When Numerical Validation Fails, It Is Usually a Definition Problem

Numerical validation is commonly framed as a statistical or computational challenge. In practice, most validation failures originate earlier -- at the level of definition. This note argues that numerical disagreement becomes problematic only when it cannot be interpreted, that tolerances and benchmarks often mask rather than resolve ambiguity, and that validation systems fail primarily by neglecting to declare explicit obligations. Without definition, numerical systems produce numbers, not knowledge.

Numerical Disagreement Is Not the Same as Validation Failure

Numerical systems disagree routinely. Different solvers, discretizations, data sources, execution orders, and hardware architectures yield different results. This is not exceptional; it is expected.

Validation failure occurs only when disagreement cannot be interpreted.
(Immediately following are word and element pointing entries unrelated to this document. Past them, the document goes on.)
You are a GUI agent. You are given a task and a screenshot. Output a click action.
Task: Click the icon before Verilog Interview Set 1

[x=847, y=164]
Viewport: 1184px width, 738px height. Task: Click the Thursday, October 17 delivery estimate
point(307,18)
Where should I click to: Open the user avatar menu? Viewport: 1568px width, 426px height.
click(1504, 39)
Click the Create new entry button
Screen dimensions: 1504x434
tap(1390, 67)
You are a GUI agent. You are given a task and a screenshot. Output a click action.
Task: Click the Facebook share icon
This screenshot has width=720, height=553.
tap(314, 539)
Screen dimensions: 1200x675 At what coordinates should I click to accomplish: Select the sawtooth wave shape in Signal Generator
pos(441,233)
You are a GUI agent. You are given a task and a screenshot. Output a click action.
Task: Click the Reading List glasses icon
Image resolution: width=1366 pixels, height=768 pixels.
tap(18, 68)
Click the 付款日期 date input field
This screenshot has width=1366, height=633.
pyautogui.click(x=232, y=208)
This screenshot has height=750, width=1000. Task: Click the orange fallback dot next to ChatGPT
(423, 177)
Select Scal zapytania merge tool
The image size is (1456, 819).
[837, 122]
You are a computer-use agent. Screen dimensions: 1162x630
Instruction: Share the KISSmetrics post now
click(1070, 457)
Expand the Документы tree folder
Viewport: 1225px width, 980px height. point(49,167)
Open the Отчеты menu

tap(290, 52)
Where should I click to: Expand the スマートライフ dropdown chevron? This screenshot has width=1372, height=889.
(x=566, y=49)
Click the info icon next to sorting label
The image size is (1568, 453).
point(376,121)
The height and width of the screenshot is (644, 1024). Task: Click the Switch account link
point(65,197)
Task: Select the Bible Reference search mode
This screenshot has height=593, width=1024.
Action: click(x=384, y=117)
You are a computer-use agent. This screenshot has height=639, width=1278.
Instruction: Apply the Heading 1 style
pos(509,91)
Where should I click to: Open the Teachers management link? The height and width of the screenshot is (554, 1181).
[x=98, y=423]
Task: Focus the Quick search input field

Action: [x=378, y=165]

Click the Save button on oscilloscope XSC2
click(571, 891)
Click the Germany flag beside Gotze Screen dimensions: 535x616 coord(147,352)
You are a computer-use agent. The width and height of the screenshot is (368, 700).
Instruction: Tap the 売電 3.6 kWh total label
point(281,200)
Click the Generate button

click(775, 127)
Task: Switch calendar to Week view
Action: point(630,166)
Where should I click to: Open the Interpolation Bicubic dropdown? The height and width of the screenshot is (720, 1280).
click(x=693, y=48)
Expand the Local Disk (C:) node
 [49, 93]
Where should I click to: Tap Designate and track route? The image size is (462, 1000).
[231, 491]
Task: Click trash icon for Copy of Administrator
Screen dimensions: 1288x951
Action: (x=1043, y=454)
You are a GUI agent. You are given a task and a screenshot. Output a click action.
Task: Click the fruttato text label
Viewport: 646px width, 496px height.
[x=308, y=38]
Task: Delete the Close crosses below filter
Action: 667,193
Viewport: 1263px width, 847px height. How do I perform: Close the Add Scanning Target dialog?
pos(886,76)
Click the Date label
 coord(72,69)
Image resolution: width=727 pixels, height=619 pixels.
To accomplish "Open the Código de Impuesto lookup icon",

A difference that can be classified, bounded, and attributed is not a failure -- it is information. A difference that cannot be explained is not necessarily large, random, or unstable; it is undefined.

Most validation pipelines conflate disagreement with failure and noise with uncertainty. As a result, numerical comparison becomes subjective: numbers differ, tolerances are adjusted, explanations are improvised, and nothing is conclusively learned.

Why Tolerances Do Not Resolve Ambiguity

Tolerances are intended to absorb numerical noise. In practice, they often absorb ignorance.

A tolerance answers only one question: how much deviation is acceptable. It does not explain why deviation occurred, whether it was expected, or whether it violates the hypothesis under test.

When a tolerance is violated, the system produces a binary outcome -- pass or fail -- without context. When a tolerance is satisfied, the system remains silent. In neither case is the cause of agreement or disagreement examined.

This leads to a familiar pattern: repeated tolerance tuning without convergence. The tolerance becomes a policy knob rather than a verification boundary.

Benchmarks Fail for the Same Reason

Benchmarks are often treated as ground truth. In reality, they are reference implementations with their own assumptions, defaults, and failure modes.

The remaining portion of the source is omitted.